Task brief
What lines in the records below mention "Kebonjati"? List them all.
##### Records
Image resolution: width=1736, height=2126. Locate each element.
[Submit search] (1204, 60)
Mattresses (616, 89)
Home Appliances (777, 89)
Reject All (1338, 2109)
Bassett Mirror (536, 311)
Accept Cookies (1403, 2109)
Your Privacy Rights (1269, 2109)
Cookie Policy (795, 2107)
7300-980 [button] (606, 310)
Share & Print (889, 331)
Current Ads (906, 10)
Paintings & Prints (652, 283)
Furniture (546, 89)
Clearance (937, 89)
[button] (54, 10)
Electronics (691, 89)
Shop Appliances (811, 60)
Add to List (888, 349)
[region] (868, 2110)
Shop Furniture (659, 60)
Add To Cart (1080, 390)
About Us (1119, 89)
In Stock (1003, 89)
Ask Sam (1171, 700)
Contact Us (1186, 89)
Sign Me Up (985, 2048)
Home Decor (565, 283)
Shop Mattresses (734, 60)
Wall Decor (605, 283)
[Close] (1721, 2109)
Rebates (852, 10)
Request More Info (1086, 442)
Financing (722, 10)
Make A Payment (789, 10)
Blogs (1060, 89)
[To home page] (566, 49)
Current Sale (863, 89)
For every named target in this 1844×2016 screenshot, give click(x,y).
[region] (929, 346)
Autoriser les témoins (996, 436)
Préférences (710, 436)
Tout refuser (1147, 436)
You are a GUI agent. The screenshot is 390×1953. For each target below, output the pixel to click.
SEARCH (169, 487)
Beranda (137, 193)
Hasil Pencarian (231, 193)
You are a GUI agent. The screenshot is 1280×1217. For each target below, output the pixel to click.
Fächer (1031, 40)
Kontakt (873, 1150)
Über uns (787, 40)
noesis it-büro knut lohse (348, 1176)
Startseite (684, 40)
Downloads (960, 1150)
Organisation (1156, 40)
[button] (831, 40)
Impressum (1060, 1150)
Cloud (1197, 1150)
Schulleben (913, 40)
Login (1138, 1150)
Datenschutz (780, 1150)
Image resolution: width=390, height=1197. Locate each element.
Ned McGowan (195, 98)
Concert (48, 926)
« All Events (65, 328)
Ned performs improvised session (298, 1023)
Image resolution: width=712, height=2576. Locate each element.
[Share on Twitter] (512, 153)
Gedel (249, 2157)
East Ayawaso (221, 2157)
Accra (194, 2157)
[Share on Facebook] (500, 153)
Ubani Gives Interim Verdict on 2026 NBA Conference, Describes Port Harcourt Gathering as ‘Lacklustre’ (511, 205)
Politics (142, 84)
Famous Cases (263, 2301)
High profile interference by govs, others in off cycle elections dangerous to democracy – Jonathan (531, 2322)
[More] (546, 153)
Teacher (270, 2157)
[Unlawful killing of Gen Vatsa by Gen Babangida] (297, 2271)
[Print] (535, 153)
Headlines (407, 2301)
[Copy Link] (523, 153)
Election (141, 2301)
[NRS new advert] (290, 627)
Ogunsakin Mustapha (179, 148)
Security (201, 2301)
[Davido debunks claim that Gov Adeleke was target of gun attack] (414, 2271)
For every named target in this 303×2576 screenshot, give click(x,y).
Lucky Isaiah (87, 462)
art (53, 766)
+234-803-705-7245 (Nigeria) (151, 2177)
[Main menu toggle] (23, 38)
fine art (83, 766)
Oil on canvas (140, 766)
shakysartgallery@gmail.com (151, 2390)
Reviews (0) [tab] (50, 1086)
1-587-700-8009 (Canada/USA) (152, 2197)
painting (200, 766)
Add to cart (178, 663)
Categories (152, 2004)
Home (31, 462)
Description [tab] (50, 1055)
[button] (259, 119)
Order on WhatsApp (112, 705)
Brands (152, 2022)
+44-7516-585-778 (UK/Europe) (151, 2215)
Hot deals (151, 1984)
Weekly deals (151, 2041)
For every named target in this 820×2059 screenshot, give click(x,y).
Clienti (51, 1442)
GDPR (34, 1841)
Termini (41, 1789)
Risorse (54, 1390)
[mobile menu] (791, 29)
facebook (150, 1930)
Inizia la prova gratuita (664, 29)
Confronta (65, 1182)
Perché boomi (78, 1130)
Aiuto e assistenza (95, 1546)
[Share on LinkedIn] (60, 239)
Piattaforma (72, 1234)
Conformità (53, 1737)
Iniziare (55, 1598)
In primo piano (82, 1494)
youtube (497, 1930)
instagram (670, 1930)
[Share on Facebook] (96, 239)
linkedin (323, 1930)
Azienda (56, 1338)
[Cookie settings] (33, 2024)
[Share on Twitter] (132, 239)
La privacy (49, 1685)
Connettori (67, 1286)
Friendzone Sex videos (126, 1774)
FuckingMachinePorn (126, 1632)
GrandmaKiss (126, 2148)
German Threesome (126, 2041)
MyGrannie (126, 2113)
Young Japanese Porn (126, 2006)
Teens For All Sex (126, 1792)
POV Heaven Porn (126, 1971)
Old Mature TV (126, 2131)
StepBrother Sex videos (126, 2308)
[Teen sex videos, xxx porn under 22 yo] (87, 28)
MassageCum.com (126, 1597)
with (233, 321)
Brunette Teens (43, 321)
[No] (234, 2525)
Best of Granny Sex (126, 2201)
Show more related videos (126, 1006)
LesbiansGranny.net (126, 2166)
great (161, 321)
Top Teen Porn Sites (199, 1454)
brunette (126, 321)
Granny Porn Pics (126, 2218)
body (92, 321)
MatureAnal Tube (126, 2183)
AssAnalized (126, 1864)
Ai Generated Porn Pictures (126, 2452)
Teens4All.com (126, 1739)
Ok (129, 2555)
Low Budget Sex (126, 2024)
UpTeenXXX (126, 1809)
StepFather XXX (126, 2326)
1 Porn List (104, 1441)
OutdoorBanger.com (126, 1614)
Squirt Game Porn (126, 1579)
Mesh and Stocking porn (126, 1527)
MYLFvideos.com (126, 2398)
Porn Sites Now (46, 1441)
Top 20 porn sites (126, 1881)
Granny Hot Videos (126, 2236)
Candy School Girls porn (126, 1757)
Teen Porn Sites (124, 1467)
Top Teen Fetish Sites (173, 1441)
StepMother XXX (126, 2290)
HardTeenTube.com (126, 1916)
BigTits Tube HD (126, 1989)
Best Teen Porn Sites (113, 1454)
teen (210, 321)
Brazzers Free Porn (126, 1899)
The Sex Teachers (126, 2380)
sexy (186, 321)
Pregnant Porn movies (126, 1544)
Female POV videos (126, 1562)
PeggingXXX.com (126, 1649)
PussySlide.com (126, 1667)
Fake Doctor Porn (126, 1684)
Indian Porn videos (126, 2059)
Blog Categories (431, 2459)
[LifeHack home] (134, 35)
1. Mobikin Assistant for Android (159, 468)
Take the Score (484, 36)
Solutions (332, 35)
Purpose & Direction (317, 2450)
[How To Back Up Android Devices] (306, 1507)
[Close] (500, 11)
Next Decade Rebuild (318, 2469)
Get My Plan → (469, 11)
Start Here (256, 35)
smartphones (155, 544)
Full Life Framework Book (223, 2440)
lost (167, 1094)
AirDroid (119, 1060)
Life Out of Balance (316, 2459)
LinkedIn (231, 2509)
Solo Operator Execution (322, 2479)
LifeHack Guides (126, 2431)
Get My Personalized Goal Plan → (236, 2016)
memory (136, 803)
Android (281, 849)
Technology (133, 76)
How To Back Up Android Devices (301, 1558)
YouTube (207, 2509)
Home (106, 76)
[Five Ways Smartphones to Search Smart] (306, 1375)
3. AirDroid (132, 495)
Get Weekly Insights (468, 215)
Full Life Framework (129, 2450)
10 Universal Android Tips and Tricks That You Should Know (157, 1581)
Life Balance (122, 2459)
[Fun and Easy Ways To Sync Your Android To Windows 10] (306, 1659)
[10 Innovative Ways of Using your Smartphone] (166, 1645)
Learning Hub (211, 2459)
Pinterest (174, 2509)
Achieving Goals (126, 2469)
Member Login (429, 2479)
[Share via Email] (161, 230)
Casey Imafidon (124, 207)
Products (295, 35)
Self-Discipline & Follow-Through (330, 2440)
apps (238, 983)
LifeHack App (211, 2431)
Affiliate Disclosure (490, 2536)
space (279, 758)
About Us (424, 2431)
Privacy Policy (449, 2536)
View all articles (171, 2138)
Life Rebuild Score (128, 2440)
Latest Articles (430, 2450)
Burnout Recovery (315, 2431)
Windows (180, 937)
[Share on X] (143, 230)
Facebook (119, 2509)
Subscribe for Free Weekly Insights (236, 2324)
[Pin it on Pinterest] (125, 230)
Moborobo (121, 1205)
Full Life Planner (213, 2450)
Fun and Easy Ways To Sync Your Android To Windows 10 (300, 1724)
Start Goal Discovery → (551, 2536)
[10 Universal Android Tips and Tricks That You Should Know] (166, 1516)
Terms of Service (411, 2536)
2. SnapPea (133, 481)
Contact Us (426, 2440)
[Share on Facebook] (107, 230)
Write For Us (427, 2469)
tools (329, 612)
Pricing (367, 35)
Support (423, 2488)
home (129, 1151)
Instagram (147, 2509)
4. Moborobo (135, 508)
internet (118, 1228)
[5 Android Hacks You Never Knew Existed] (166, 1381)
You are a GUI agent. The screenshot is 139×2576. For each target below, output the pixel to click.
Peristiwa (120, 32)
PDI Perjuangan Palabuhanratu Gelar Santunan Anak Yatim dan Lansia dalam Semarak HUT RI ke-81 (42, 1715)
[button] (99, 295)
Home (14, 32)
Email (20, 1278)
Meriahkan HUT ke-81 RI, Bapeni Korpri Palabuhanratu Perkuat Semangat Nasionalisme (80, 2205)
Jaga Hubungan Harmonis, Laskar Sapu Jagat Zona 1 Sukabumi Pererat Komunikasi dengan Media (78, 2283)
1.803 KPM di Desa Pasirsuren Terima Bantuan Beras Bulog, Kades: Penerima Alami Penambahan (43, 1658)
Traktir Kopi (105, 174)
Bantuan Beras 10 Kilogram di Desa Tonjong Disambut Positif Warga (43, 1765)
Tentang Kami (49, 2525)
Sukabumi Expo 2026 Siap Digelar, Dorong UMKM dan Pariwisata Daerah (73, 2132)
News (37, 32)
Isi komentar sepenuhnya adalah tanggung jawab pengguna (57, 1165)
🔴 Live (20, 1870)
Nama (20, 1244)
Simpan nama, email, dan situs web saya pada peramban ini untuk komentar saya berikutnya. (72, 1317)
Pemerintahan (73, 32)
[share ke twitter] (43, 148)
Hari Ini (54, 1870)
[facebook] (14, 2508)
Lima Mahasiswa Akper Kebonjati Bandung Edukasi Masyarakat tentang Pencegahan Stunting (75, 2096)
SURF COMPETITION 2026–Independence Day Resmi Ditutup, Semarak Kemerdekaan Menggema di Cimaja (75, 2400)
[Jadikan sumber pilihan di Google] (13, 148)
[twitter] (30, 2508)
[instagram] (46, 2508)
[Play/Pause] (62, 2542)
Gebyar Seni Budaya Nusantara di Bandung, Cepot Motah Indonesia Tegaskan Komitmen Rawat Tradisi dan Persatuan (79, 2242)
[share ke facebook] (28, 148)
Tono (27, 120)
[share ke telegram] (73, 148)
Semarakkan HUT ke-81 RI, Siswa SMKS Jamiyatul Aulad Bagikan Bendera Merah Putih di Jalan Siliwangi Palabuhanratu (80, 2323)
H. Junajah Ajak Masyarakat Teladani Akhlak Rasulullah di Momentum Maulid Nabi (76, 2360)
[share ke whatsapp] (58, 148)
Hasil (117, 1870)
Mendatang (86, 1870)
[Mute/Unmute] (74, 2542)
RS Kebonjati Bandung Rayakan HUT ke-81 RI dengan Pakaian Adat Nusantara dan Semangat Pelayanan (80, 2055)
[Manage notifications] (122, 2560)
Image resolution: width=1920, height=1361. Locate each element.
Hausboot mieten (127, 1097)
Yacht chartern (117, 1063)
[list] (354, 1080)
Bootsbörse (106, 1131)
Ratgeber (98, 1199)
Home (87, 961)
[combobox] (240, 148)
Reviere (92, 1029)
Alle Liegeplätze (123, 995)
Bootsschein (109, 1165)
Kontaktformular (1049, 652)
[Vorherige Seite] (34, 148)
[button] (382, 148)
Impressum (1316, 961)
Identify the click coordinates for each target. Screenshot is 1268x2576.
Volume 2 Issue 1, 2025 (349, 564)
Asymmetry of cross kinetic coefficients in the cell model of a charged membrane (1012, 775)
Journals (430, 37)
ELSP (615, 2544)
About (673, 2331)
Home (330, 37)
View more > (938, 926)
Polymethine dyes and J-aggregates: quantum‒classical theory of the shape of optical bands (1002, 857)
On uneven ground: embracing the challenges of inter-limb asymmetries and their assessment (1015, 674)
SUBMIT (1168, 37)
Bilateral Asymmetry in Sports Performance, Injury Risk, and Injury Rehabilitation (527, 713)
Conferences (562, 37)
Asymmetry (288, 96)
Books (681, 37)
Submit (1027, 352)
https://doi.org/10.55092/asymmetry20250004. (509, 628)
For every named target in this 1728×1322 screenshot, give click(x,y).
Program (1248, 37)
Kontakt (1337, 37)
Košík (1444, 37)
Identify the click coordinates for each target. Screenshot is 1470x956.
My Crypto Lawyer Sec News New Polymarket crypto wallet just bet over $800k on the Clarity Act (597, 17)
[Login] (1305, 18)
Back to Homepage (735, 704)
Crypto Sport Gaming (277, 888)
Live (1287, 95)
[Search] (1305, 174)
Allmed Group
##########
Your solution
Lima Mahasiswa Akper Kebonjati Bandung Edukasi Masyarakat tentang Pencegahan Stunting (75, 2096)
RS Kebonjati Bandung Rayakan HUT ke-81 RI dengan Pakaian Adat Nusantara dan Semangat Pelayanan (80, 2055)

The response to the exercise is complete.